[Registros para localizar elementos]
----
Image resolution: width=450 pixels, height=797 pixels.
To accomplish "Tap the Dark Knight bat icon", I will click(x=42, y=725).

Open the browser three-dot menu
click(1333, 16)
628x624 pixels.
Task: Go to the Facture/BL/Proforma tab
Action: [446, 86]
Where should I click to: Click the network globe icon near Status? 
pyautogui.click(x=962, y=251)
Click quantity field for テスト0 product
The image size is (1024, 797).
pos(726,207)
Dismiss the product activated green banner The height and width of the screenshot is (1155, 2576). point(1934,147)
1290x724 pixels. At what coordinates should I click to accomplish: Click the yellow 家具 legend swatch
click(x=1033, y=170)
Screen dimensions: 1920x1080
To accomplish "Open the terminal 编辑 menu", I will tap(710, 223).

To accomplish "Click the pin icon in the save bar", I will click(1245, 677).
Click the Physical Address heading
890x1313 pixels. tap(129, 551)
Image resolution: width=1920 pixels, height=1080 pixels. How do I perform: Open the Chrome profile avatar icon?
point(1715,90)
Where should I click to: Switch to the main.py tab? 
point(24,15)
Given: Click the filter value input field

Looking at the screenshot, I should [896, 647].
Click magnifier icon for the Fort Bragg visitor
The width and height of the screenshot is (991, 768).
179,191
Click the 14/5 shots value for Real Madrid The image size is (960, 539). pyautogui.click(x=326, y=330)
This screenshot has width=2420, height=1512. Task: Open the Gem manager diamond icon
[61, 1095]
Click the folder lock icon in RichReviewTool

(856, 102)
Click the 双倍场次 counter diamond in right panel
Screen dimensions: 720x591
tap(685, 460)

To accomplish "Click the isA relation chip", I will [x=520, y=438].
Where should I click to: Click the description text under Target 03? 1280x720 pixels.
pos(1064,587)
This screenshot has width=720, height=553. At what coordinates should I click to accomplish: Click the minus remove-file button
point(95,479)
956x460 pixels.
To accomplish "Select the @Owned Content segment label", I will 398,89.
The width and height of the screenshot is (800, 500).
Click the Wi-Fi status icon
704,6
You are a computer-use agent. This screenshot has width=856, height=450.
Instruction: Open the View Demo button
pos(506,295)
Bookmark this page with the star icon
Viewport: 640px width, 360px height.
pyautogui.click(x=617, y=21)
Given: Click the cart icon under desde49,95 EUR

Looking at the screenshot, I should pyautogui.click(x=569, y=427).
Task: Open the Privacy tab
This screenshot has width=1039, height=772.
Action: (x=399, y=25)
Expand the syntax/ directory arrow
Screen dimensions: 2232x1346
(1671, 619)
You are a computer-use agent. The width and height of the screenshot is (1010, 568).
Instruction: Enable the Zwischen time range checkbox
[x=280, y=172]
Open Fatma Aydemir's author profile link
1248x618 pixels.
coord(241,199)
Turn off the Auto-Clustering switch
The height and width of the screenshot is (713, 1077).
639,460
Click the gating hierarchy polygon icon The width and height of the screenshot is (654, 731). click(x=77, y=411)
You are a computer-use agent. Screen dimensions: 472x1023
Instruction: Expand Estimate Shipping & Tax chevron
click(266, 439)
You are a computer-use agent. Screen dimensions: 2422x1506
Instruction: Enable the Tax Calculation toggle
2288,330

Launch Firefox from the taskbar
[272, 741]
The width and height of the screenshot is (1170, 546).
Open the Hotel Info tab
----
REQUISITOS DEL PROBLEMA = Expresa todas las líneas de arriba como una lista JSON de cadenas de texto, una por cada línea, sin incluir las líneas en blanco.

RESPUESTA =
[
  "Image resolution: width=450 pixels, height=797 pixels.",
  "To accomplish \"Tap the Dark Knight bat icon\", I will click(x=42, y=725).",
  "Open the browser three-dot menu",
  "click(1333, 16)",
  "628x624 pixels.",
  "Task: Go to the Facture/BL/Proforma tab",
  "Action: [446, 86]",
  "Where should I click to: Click the network globe icon near Status? ",
  "pyautogui.click(x=962, y=251)",
  "Click quantity field for テスト0 product",
  "The image size is (1024, 797).",
  "pos(726,207)",
  "Dismiss the product activated green banner The height and width of the screenshot is (1155, 2576). point(1934,147)",
  "1290x724 pixels. At what coordinates should I click to accomplish: Click the yellow 家具 legend swatch",
  "click(x=1033, y=170)",
  "Screen dimensions: 1920x1080",
  "To accomplish \"Open the terminal 编辑 menu\", I will tap(710, 223).",
  "To accomplish \"Click the pin icon in the save bar\", I will click(1245, 677).",
  "Click the Physical Address heading",
  "890x1313 pixels. tap(129, 551)",
  "Image resolution: width=1920 pixels, height=1080 pixels. How do I perform: Open the Chrome profile avatar icon?",
  "point(1715,90)",
  "Where should I click to: Switch to the main.py tab? ",
  "point(24,15)",
  "Given: Click the filter value input field",
  "Looking at the screenshot, I should [896, 647].",
  "Click magnifier icon for the Fort Bragg visitor",
  "The width and height of the screenshot is (991, 768).",
  "179,191",
  "Click the 14/5 shots value for Real Madrid The image size is (960, 539). pyautogui.click(x=326, y=330)",
  "This screenshot has width=2420, height=1512. Task: Open the Gem manager diamond icon",
  "[61, 1095]",
  "Click the folder lock icon in RichReviewTool",
  "(856, 102)",
  "Click the 双倍场次 counter diamond in right panel",
  "Screen dimensions: 720x591",
  "tap(685, 460)",
  "To accomplish \"Click the isA relation chip\", I will [x=520, y=438].",
  "Where should I click to: Click the description text under Target 03? 1280x720 pixels.",
  "pos(1064,587)",
  "This screenshot has width=720, height=553. At what coordinates should I click to accomplish: Click the minus remove-file button",
  "point(95,479)",
  "956x460 pixels.",
  "To accomplish \"Select the @Owned Content segment label\", I will 398,89.",
  "The width and height of the screenshot is (800, 500).",
  "Click the Wi-Fi status icon",
  "704,6",
  "You are a computer-use agent. This screenshot has width=856, height=450.",
  "Instruction: Open the View Demo button",
  "pos(506,295)",
  "Bookmark this page with the star icon",
  "Viewport: 640px width, 360px height.",
  "pyautogui.click(x=617, y=21)",
  "Given: Click the cart icon under desde49,95 EUR",
  "Looking at the screenshot, I should pyautogui.click(x=569, y=427).",
  "Task: Open the Privacy tab",
  "This screenshot has width=1039, height=772.",
  "Action: (x=399, y=25)",
  "Expand the syntax/ directory arrow",
  "Screen dimensions: 2232x1346",
  "(1671, 619)",
  "You are a computer-use agent. The width and height of the screenshot is (1010, 568).",
  "Instruction: Enable the Zwischen time range checkbox",
  "[x=280, y=172]",
  "Open Fatma Aydemir's author profile link",
  "1248x618 pixels.",
  "coord(241,199)",
  "Turn off the Auto-Clustering switch",
  "The height and width of the screenshot is (713, 1077).",
  "639,460",
  "Click the gating hierarchy polygon icon The width and height of the screenshot is (654, 731). click(x=77, y=411)",
  "You are a computer-use agent. Screen dimensions: 472x1023",
  "Instruction: Expand Estimate Shipping & Tax chevron",
  "click(266, 439)",
  "You are a computer-use agent. Screen dimensions: 2422x1506",
  "Instruction: Enable the Tax Calculation toggle",
  "2288,330",
  "Launch Firefox from the taskbar",
  "[272, 741]",
  "The width and height of the screenshot is (1170, 546).",
  "Open the Hotel Info tab"
]